Are you saying you found a source showing that sea surface temperature in the tropics is or isn’t varying along with the amount of low clouds in the same area? I just don’t follow what you’re saying yet.
Fig. 5 in Corti shows delays of hours to many days before you get the resulting change in insolation from above down to the surface, following a low cloud event that moves moisture up and away from that area, if I understand it.
But it’s an old paper. That’s why I asked if you’d read any of the citing papers subsequent to it, as it says much needs to be understood that they aren’t explaining yet in that paper.
Also, I don’t know how much of sea surface temperature depends on wind mixing at the surface, vs. upwelling of deeper water that’s often colder. Are you sure sea surface temp. follows low clouds closely due to changes in sunlight reaching the surface?
Frank says
Hank, of course you are right when you look detailed at the SST. There are many influences as you mentioned. Anyway, I looked at longtime averages, the saisonal monthly SST- Graph is averaged from 1900…2012. And I think the basic question is still standing: If there is a stong positive feedback from lower/ medium clouds ( I think in this matter the physics didn’t change since 2006, the effect is very fast and good reflected in monthly data)than one should see it in different slopes of trends of the different month when there are temperature- delta of 1K and a general warming trend since 1975. When you calculate the trends for the single month than you don’t see a dependence of the slope on the absolute saisonal temperature. And that makes me wonder…
Dave123 says
Pete- thanks for the pithy summary. I guess I’m not with the program in the sense that I’ve had some other conversations where people argue that this is a modeling cell size/operation issue…once you transport the water vapor out side the cell in which it originated different rules apply.
I’ve felt a tension/confusion between real world results vs the world as seen through a model for Sherwood overall. At this point I’m throwing up my hands and am going to write to Sherwood directly.
Even if we get more cloud bursts, as I would describe what you said- a clear statement to that effect would be useful.
Clive Best says
My criticism of the Sherwood paper is that it doesn’t provide sufficient information to allow duplication of their observational results. In particular:
1. The drying index S is restricted to an area mostly around Indonesia. What month(s) and year(s) were used for the MERRA data?
2. The mixing index D excludes Indonesia and the Indian Ocean and is apparently restricted to just one month – september (year?).
3. There is apparently zero error on the MERRA/ERAI values for index D. Can this be true? This is the crucial result affecting the whole conclusion of the paper, since the observational value of S lies in the middle of model sensitivities. Only D is the outlier. So were the model values likewise calculated for the same area and one moment in time because they must evolve with increasing CO2 ? If yes – does that correspond to the same time (e.g. September 2012) as that used to calculate the value of D.
So I am not convinced that a different selection of the observational data could not have had an opposite conclusion.
Paul S says
John L #12 – Is there some good qualitative explanation for the lower estimate in Otto et al?

WORK ITEM:
Please shorten the paragraph beginning "Also, I don't know how much" in the comment thread on clouds and sea surface temperature above, keeping its main points.

DATA SHOWN:
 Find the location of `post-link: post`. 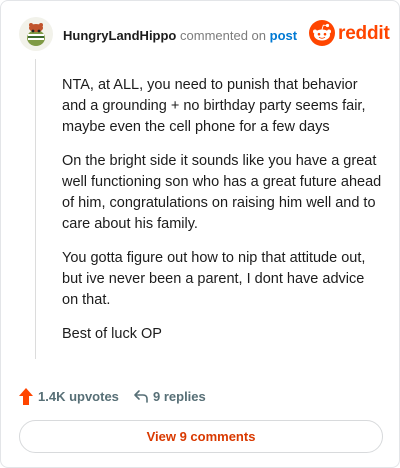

TASK OUTPUT:
It's unclear how much sea surface temperature depends on surface wind mixing versus upwelling of deeper, often colder water. Does sea surface temperature really track low clouds closely because of changes in sunlight reaching the surface?